Dataset entries:
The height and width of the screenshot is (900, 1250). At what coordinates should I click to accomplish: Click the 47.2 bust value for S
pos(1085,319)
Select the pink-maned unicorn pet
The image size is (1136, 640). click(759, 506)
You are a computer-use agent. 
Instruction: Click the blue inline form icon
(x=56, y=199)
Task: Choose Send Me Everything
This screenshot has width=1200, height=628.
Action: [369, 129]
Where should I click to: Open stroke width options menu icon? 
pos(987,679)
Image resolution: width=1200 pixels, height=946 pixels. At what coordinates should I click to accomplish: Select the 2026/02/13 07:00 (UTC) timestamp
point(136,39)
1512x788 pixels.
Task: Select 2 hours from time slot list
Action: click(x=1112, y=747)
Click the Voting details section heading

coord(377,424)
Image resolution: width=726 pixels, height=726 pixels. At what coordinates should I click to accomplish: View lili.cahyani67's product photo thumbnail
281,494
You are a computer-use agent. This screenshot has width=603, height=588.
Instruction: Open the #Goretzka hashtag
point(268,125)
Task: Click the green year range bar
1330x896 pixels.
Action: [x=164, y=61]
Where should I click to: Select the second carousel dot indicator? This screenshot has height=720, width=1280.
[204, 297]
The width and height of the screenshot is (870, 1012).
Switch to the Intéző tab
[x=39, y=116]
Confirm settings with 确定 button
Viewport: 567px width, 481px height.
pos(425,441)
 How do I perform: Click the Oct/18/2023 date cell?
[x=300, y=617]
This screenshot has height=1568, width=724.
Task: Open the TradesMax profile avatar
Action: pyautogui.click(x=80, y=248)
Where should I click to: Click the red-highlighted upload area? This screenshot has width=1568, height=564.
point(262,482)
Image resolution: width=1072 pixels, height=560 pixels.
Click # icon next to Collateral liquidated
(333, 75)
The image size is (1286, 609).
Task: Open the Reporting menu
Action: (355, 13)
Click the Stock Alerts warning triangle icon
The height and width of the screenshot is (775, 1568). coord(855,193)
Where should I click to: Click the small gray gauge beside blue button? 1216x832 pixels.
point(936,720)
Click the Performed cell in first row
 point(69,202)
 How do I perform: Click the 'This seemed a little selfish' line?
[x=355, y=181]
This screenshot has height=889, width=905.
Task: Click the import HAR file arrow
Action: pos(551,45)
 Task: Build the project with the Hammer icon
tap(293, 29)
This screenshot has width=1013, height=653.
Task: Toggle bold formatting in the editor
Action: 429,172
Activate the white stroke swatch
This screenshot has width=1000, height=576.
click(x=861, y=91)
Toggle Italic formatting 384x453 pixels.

# [THE PROBLEM]
Would you please transcribe all of the entries above exactly?

# [ANSWER FOR THIS EXERCISE]
The height and width of the screenshot is (900, 1250). At what coordinates should I click to accomplish: Click the 47.2 bust value for S
pos(1085,319)
Select the pink-maned unicorn pet
The image size is (1136, 640). click(759, 506)
You are a computer-use agent. 
Instruction: Click the blue inline form icon
(x=56, y=199)
Task: Choose Send Me Everything
This screenshot has width=1200, height=628.
Action: [369, 129]
Where should I click to: Open stroke width options menu icon? 
pos(987,679)
Image resolution: width=1200 pixels, height=946 pixels. At what coordinates should I click to accomplish: Select the 2026/02/13 07:00 (UTC) timestamp
point(136,39)
1512x788 pixels.
Task: Select 2 hours from time slot list
Action: click(x=1112, y=747)
Click the Voting details section heading

coord(377,424)
Image resolution: width=726 pixels, height=726 pixels. At what coordinates should I click to accomplish: View lili.cahyani67's product photo thumbnail
281,494
You are a computer-use agent. This screenshot has width=603, height=588.
Instruction: Open the #Goretzka hashtag
point(268,125)
Task: Click the green year range bar
1330x896 pixels.
Action: [x=164, y=61]
Where should I click to: Select the second carousel dot indicator? This screenshot has height=720, width=1280.
[204, 297]
The width and height of the screenshot is (870, 1012).
Switch to the Intéző tab
[x=39, y=116]
Confirm settings with 确定 button
Viewport: 567px width, 481px height.
pos(425,441)
 How do I perform: Click the Oct/18/2023 date cell?
[x=300, y=617]
This screenshot has height=1568, width=724.
Task: Open the TradesMax profile avatar
Action: pyautogui.click(x=80, y=248)
Where should I click to: Click the red-highlighted upload area? This screenshot has width=1568, height=564.
point(262,482)
Image resolution: width=1072 pixels, height=560 pixels.
Click # icon next to Collateral liquidated
(333, 75)
The image size is (1286, 609).
Task: Open the Reporting menu
Action: (355, 13)
Click the Stock Alerts warning triangle icon
The height and width of the screenshot is (775, 1568). coord(855,193)
Where should I click to: Click the small gray gauge beside blue button? 1216x832 pixels.
point(936,720)
Click the Performed cell in first row
 point(69,202)
 How do I perform: Click the 'This seemed a little selfish' line?
[x=355, y=181]
This screenshot has height=889, width=905.
Task: Click the import HAR file arrow
Action: pos(551,45)
 Task: Build the project with the Hammer icon
tap(293, 29)
This screenshot has width=1013, height=653.
Task: Toggle bold formatting in the editor
Action: 429,172
Activate the white stroke swatch
This screenshot has width=1000, height=576.
click(x=861, y=91)
Toggle Italic formatting 384x453 pixels.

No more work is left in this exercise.